*Source excerpt*:
=======
The Biggest Pure-play Lithium Stock Plans IPO
If making money off “the next big thing” was that simple, everyone would be doing it. Take solar as an example. It’s treated retail investors poorly, despite some phenomenal growth numbers. Then there’s lithium. When we first looked at this investment thesis, we dismissed it because the three major lithium producers only saw a fraction of their revenues tied to lithium. Last time we looked, those small fractions had turned into some big numbers. Now, we’re seeing one of those companies preparing to spin out their lithium production operations in an Initial Public Offering (IPO) that if successful, will provide retail investors access to the largest pure-play lithium stock on the market.
=======
*Listing*:

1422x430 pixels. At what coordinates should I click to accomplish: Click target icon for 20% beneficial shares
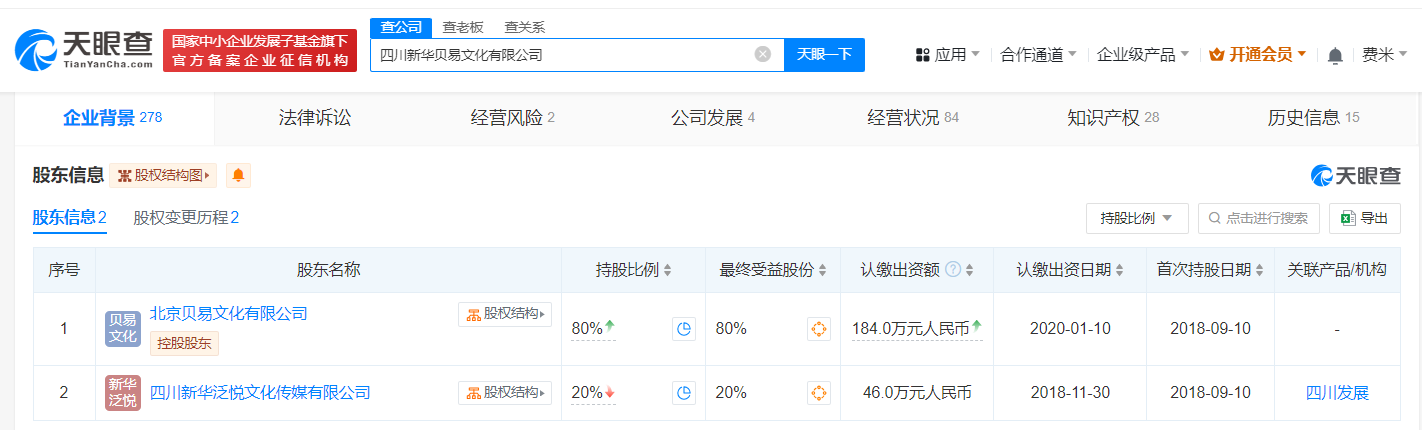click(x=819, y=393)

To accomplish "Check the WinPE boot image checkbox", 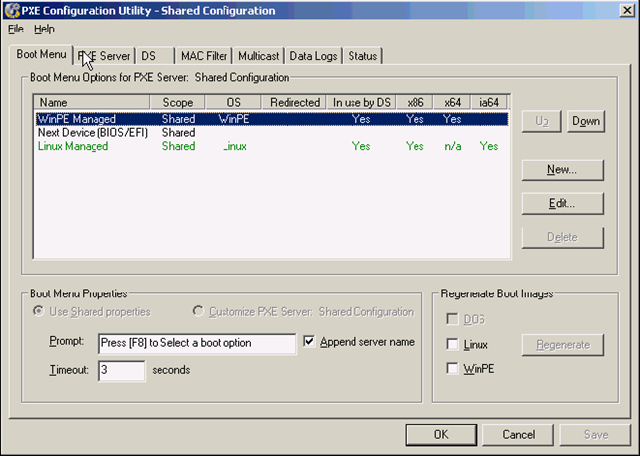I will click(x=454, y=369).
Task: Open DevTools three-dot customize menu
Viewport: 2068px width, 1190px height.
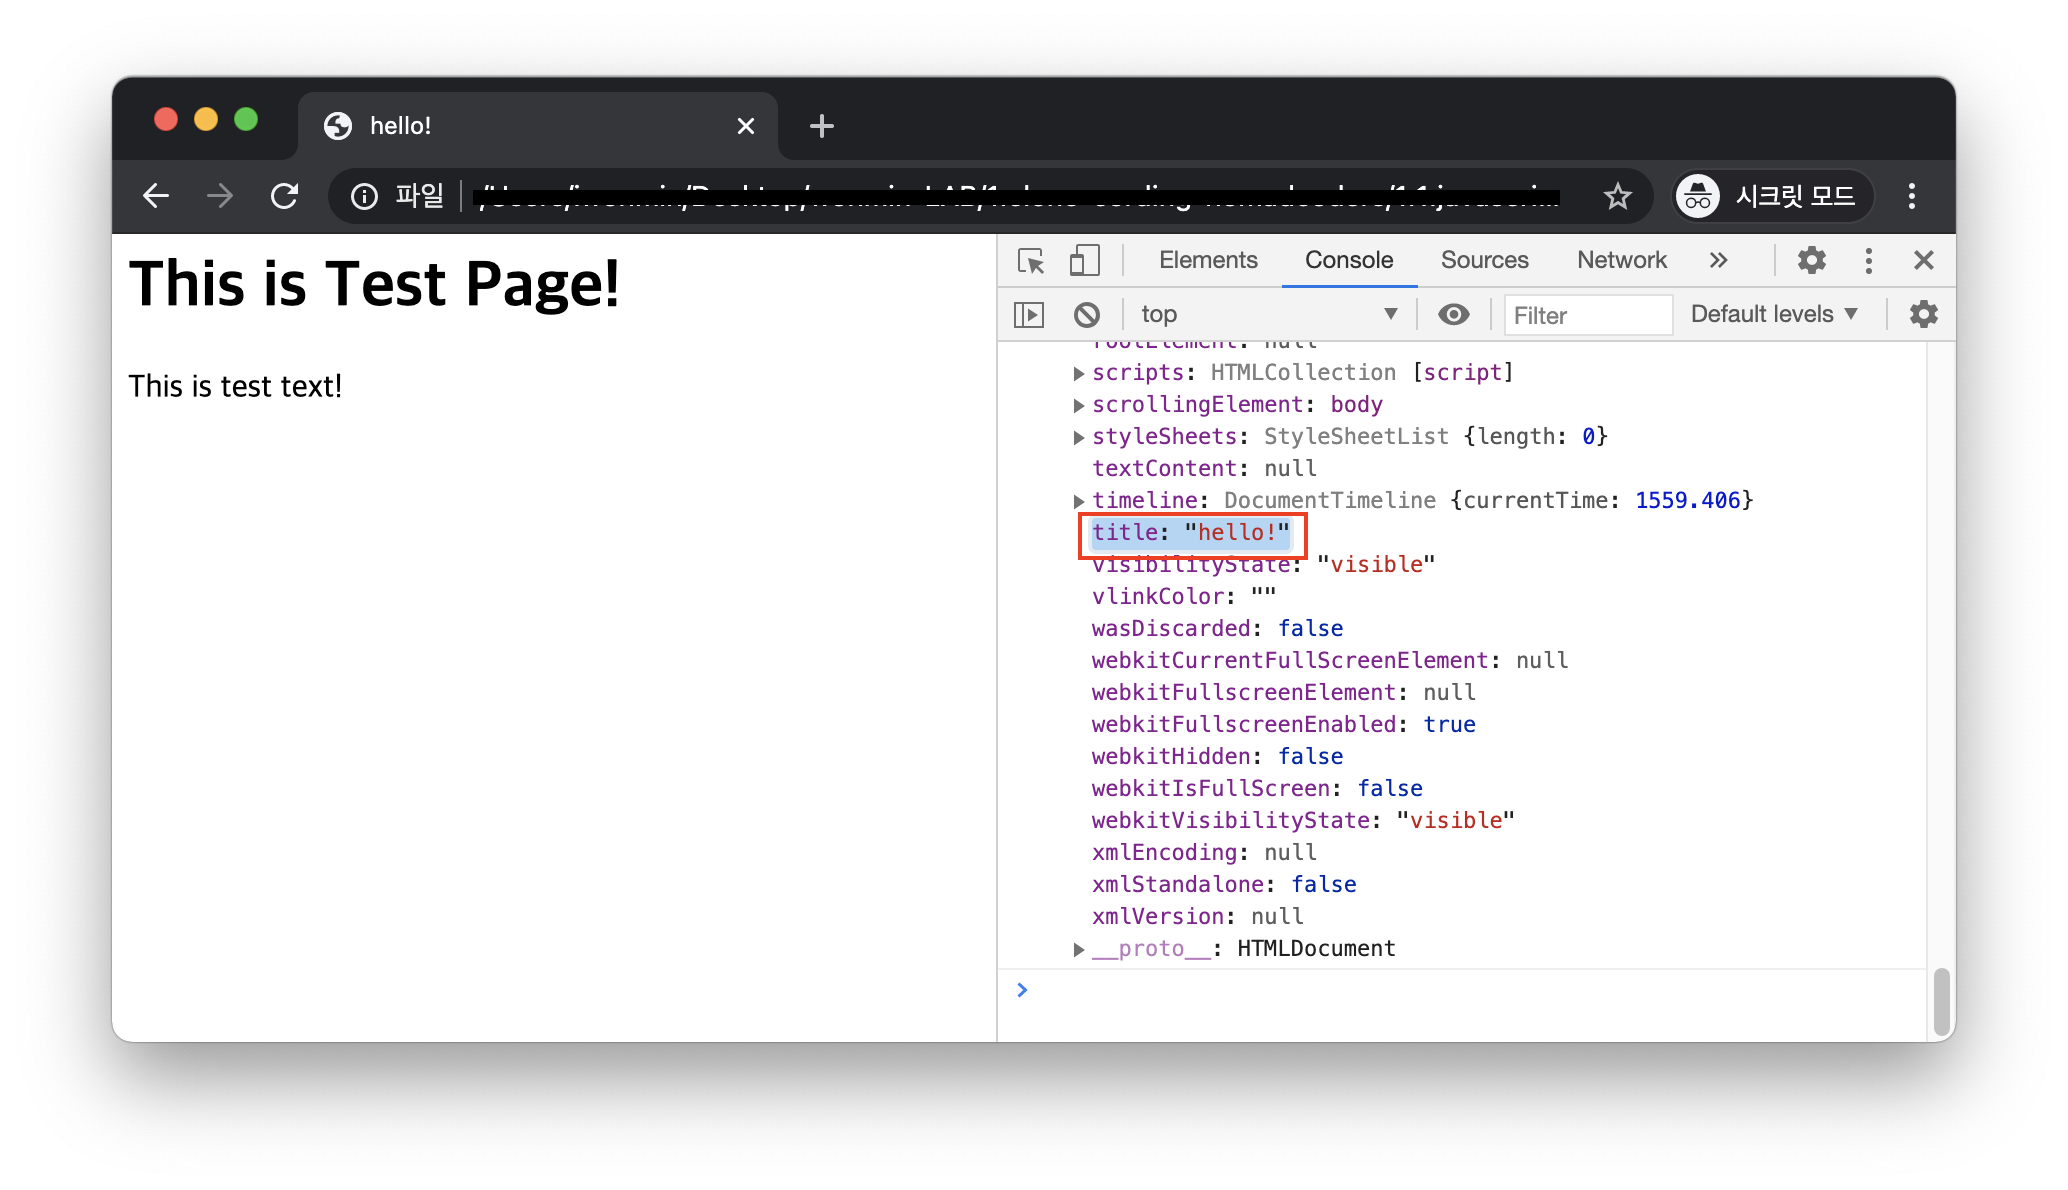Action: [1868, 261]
=======
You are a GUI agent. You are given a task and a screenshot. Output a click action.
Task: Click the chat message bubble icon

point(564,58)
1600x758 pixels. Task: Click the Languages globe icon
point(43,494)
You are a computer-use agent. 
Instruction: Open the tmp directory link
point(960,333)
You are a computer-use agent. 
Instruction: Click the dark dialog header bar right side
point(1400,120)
=======
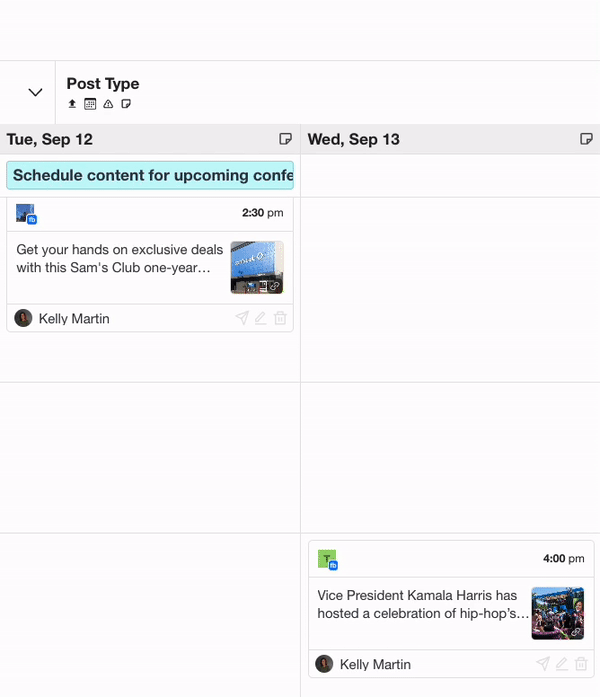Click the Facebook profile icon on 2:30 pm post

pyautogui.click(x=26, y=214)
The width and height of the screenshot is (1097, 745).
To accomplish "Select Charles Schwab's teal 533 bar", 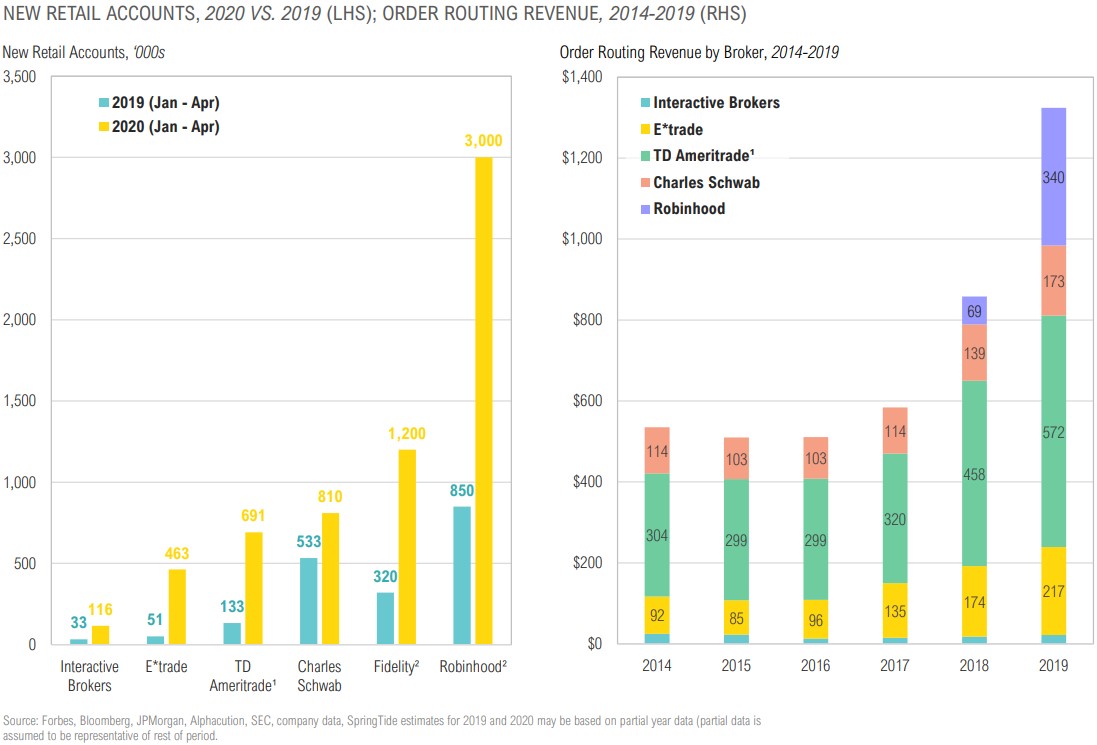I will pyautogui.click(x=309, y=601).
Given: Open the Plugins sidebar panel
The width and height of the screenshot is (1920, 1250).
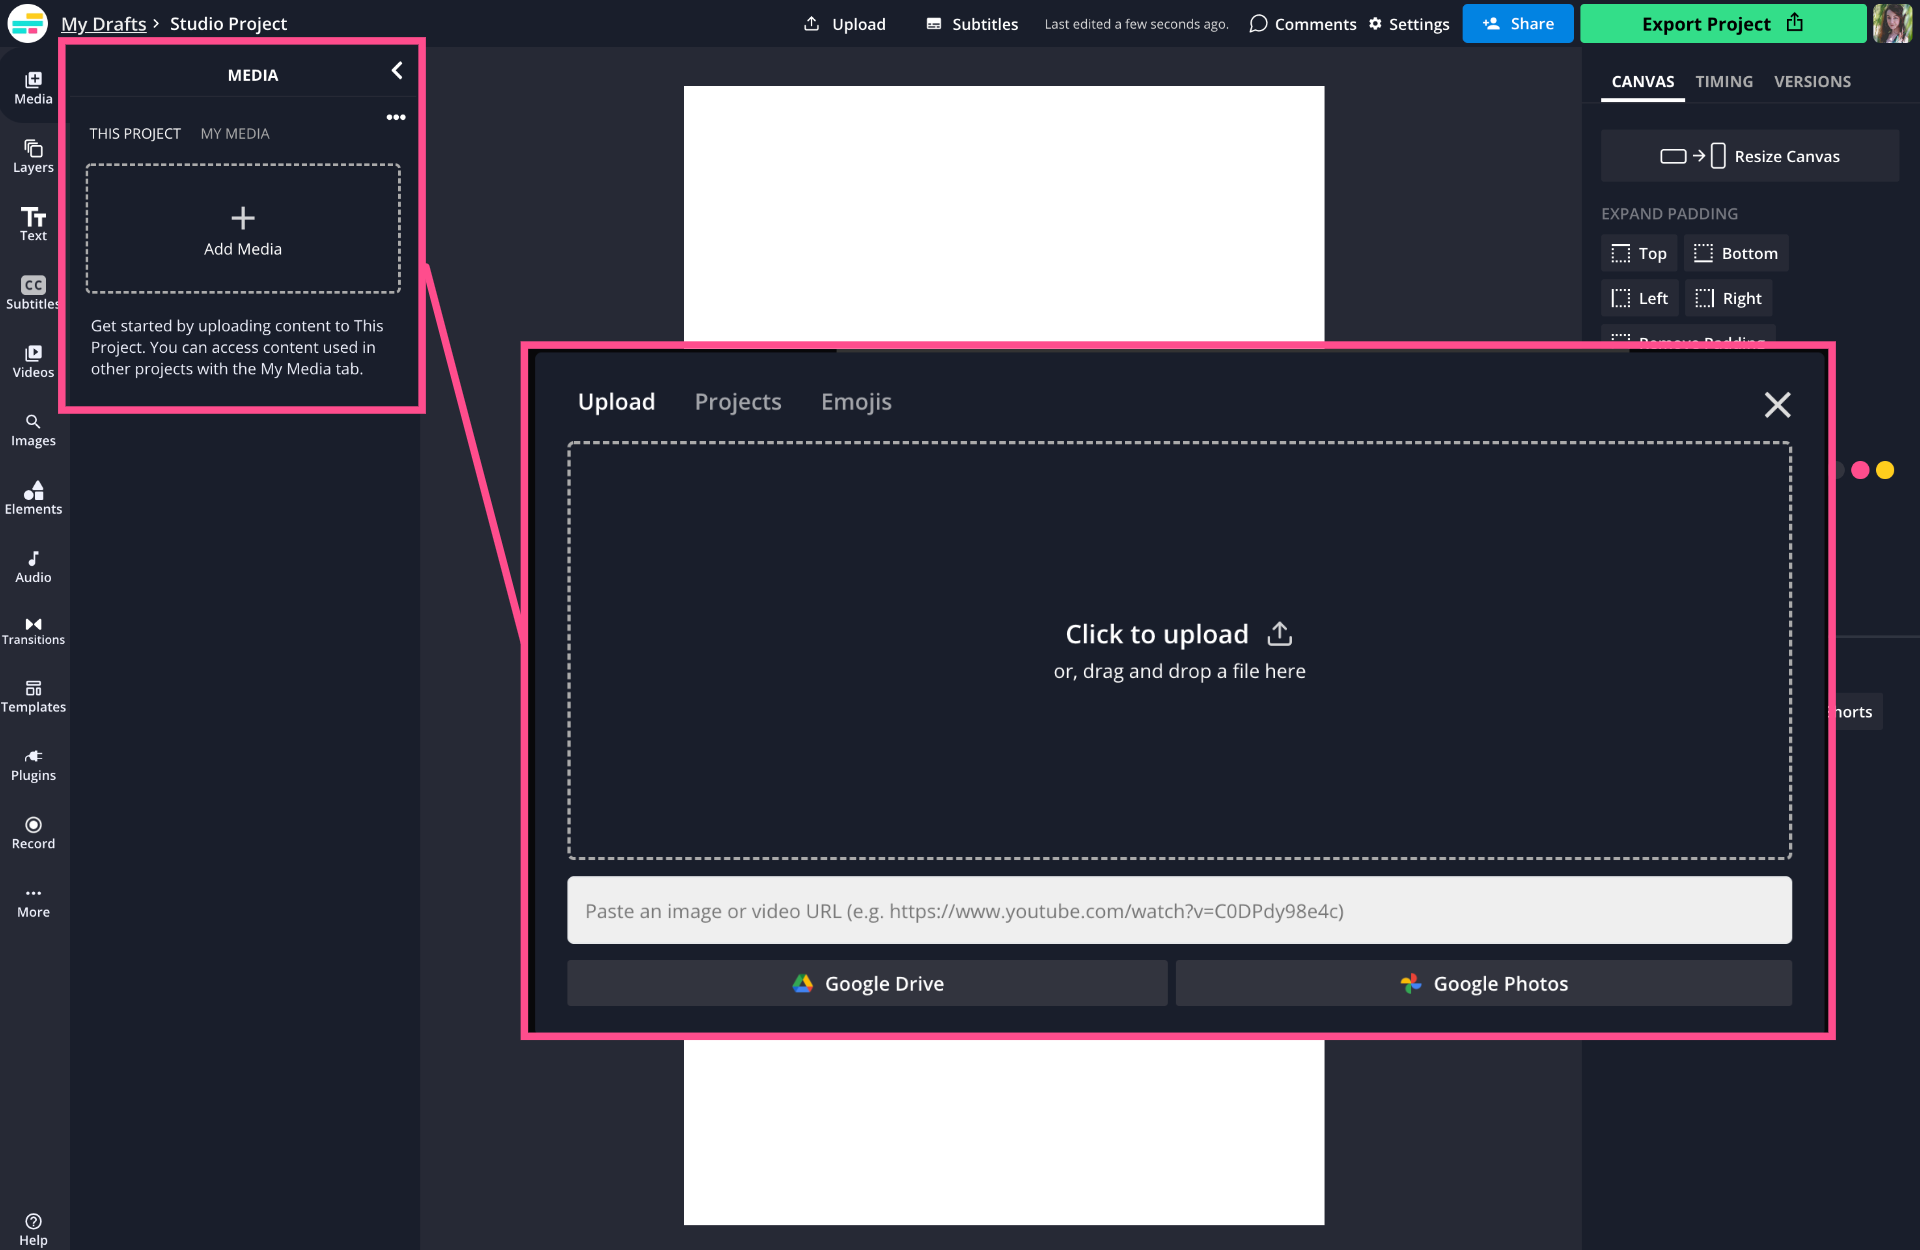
=======
*Directive*:
Extend the lithium IPO article from its last sentence onward.

*Solved exercise*:
The Six Major Lithium Producers
In order to better understand the lithium market, we first need to understand the players. In 2017, the global supply of all lithium compounds totaled 270,000 metric tons. (Going forward, we’re just going to say “tons” because all you Yanks might get confused if we start using a measurement system that almost every other country in the world uses). The following six producers were responsible for 86% of the 270,000 tons of lithium compound production in 2017 (all market cap numbers in USD):
- FMC (FMC) – Market Cap: $11.66 billion
- Albemarle Corporation (ALB) – Market Cap: $10.5 billion
- Sociedad Quimica y Minera (SQM) – Market Cap: $12.12 billion
- Tianqi Lithium Corporation (002466.SZ) – Market Cap: $6.4 billion
- Jiangxi Ganfeng Lithium Co. Ltd. (002460.SZ) – Market Cap: $5 billion
- Orocobre Limited (ORE.AX) – Market Cap: $0.82 billion
(Note that we wrote about Jiangxi Ganfeng in a previous article titled How to Invest in a Big Chinese Lithium Company.) While all of the above companies have a story to tell, the one we’re going to talk about today is FMC because they’re planning to spin out their lithium operation as a separately traded entity under the name “Livent Corporation”. First, let’s talk a bit about the lithium market. (All information has been provided by Roskill Consulting Group Limited and/or FMC via the IPO filing).
The Global Lithium Market
The Livent IPO filing document contains an incredible amount of rich information about the lithium market, along with some spectacular predicted growth. The major driver for growth in the lithium compound market is expected to be the electric vehicle (EV) market. Those mandates come from the top, with governments around the world ushering in a new era of EVs:
In ten years’ time, electric vehicles will be responsible for consuming more than 60% of all lithium compounds. This would bring the global demand for lithium compounds to an estimated 878,000 tons, more than 4X the present global supply of lithium compounds:
While those aggregated numbers represent an impressive +15.3% Compound Annual Growth Rate (CAGR), they mask some even better forecasts. You see, not all lithium compounds are created equal.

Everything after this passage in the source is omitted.